Oecuménisme catholique 2- reconnaissance

    Lorsque Thérèse d'Avila    compare l'âme humaine à un miroir devant refléter le soleil Divin, elle en souligne la laideur atroce quand cette dernière est recouverte par la poix du péché mortel qui l'obscurcit irrémédiablement .

    Notre Seigneur lui fait remarquer lui-même qu'une âme tombée dans l'hérésie ressemble à un miroir brisé. Cette dernière, influencée par l'air de son époque, en conclut un peu vite que c'est pire que d'être recouvert par la poix (du péché mortel).

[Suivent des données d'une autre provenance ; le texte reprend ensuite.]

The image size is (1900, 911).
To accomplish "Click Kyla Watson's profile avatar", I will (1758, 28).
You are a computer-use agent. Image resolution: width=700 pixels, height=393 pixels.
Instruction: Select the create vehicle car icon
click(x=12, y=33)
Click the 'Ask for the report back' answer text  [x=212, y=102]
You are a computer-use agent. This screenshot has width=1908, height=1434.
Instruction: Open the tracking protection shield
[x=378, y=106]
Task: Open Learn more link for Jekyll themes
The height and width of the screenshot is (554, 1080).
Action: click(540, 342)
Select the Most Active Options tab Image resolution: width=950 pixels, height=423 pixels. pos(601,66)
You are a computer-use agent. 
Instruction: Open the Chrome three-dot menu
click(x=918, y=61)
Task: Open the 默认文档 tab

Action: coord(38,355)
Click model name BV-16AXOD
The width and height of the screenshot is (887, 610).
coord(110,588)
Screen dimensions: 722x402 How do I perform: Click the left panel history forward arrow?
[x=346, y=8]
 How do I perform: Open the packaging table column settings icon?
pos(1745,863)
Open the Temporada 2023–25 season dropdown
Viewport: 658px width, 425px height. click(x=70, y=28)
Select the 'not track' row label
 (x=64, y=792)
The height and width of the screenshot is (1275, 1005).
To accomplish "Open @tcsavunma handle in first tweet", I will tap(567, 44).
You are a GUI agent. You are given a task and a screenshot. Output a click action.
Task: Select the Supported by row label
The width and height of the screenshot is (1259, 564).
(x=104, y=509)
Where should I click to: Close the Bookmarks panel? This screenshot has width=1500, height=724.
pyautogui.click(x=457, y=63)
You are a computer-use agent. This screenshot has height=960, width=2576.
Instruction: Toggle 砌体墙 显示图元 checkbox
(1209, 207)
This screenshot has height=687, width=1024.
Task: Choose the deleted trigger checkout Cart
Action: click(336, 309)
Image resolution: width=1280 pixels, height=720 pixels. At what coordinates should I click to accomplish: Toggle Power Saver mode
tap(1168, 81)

    En fait dans l'Évangile Jésus-Christ n'hésite pas entre autre à Se révéler à une Samaritaine, hérésiarque, et à louer hautement la foi d'un centurion païen. Ceci infirme donc le jugement de Thérèse. 

    Ainsi une âme, aux multiples facettes, de toute autre religion que catholique, si elle est en état de grâce, est évidemment plus sainte qu'une âme catholique, apparemment fidèle, tombée dans le péché mortel ou dans de multiples péchés véniels (ce qui revient au même).

    D'où le respect que l'on doit avoir pour les âmes de toutes les religions que l'on est incapable de pouvoir juger, bien que l'unité de l'âme catholique, dans sa haute responsabilité spirituelle, ne doit pas être négligée.